EU Releases Strategy to Fight Antisemitism

European Union flags flutter outside the EU Commission headquarters in Brussels, Belgium. (Reuters/Yves Herman/File Photo)

The European Commission released its first-ever official strategy to fight antisemitism and foster Jewish life on the continent on Tuesday.

The 26-page program is focused on deterring anti-Semitism, promoting Jewish life, and encouraging Holocaust education and remembrance. The strategy includes $27 million in funds to protect Jewish sites.

“Anti-Semitism is incompatible with Europe’s core values. It represents a threat not only to Jewish communities and to Jewish life, but to an open and diverse society, to democracy and the European way of life. The European Union is determined to put an end to it,” the Commission, which is the executive branch of the European Union, stated.

The EU will set up a system of organizations throughout Europe to track online hate, and work with tech companies to flag antisemitism and provide alternative information. They will also work with retailers to prevent the often illegal sale of Nazi-themed products.

Individual member states will be expected to develop their own national strategies to combat antisemitism, appoint special envoys on the issue, and to adopt the IRHA definition of antisemitism.

To protect and foster Jewish life in Europe, funds will be directed towards houses of worship and Jewish site security, protecting Jewish cemeteries, and Jewish cultural and historical projects. Legislature and policy should ensure all religious groups, including the Jewish community, can freely practice their faith and religious law, the Commission said.

Additionally, there will be an awareness-raising campaign about Jewish life and history for the general public in cooperation with the Jewish community, and dialogue with Jewish and Muslim communities with local authorities about shechita and halal, an issue that has caused significant tension in several European countries that seek to ban religious slaughter.

[Element and text position data]
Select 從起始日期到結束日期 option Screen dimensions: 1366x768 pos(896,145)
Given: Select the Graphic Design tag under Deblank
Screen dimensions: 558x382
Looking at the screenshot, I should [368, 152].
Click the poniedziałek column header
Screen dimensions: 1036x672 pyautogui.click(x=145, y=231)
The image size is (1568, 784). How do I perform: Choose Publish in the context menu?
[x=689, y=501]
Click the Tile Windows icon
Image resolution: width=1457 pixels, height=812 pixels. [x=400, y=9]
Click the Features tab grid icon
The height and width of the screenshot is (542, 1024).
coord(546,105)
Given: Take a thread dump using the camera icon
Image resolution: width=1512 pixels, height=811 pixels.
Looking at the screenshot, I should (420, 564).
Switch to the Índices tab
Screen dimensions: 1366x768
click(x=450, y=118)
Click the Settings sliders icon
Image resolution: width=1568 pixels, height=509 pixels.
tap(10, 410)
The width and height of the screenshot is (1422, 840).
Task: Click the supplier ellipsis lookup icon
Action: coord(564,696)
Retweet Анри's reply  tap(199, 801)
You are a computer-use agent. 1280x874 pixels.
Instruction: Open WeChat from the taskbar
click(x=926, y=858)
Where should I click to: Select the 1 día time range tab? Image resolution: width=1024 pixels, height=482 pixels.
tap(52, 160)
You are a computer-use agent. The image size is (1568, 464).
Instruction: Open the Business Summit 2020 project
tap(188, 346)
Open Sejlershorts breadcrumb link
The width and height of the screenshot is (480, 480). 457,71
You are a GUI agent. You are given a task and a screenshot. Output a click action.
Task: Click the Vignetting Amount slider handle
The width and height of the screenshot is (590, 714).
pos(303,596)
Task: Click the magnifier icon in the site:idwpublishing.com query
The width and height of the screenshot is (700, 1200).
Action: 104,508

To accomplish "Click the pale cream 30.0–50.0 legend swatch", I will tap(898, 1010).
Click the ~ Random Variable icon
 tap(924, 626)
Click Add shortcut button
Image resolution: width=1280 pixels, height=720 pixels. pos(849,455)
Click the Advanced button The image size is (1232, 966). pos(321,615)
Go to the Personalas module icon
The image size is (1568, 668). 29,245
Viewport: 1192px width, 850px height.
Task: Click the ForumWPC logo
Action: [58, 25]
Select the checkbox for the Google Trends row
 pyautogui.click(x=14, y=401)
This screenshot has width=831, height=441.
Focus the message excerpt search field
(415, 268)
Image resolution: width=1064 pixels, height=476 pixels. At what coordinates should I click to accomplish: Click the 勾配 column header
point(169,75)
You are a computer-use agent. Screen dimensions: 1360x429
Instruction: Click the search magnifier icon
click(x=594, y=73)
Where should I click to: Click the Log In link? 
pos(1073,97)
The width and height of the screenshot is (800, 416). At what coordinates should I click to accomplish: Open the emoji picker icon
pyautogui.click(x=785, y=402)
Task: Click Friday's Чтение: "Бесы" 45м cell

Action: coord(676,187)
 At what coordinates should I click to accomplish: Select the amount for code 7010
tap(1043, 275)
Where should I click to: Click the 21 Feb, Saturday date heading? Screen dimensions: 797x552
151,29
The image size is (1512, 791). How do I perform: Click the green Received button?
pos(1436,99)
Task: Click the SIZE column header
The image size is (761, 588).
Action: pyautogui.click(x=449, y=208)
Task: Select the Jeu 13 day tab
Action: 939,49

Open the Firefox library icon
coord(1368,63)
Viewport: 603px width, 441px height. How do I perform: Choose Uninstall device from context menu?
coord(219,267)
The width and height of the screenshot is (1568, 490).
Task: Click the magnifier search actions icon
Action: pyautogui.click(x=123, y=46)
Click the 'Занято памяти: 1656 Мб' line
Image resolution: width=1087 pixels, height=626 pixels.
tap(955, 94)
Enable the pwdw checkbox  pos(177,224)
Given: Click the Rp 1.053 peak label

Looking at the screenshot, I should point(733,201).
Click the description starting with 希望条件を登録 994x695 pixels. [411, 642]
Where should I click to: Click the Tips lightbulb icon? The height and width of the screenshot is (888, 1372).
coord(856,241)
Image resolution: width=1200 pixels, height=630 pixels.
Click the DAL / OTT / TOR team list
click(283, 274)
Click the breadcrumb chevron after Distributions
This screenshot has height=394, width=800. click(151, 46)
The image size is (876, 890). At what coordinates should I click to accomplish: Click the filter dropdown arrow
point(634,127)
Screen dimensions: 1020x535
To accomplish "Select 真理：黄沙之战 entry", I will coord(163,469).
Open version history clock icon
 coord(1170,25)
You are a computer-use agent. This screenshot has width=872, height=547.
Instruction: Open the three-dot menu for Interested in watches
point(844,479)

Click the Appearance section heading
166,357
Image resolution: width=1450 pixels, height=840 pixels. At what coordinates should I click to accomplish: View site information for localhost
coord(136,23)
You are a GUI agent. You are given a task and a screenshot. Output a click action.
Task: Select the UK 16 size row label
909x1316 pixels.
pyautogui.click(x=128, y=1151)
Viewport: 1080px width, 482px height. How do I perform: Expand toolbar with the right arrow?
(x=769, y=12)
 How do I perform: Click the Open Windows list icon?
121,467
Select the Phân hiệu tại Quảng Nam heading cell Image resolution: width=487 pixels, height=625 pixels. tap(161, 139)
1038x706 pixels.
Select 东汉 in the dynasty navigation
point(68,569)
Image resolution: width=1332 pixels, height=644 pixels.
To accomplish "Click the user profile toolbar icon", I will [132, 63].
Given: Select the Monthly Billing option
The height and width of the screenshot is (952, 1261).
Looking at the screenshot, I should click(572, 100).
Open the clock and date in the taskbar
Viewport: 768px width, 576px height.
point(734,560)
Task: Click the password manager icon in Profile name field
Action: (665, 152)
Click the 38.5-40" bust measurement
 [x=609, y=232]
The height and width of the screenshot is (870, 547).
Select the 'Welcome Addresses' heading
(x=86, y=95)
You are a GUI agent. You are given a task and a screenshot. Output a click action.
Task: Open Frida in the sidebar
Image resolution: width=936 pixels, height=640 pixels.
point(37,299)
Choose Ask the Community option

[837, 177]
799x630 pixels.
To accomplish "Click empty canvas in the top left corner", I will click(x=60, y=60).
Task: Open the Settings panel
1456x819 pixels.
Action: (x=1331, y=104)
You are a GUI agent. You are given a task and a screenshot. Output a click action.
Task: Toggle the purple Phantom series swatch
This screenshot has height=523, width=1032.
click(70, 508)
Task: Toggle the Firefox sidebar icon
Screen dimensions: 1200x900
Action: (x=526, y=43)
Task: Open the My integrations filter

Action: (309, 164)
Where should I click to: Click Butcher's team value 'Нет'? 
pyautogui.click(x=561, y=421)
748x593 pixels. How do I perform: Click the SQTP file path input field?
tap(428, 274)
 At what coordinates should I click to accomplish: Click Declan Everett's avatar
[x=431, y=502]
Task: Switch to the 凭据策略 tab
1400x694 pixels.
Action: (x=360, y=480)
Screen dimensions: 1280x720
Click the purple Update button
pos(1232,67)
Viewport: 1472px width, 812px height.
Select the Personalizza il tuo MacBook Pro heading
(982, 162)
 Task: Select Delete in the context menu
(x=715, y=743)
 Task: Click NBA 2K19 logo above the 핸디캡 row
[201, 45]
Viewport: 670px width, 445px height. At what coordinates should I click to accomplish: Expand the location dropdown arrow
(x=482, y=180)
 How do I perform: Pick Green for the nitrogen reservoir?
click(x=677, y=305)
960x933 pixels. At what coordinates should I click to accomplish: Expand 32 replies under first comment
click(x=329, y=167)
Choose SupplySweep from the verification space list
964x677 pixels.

> _The tasks_:
1) In the EU antisemitism strategy article, how much money does the strategy include to protect Jewish sites?
2) Extract each line of the listing that contains the word "purple".

> _Worked answers_:
1) $27 million

2)
Task: Toggle the purple Phantom series swatch
Click the purple Update button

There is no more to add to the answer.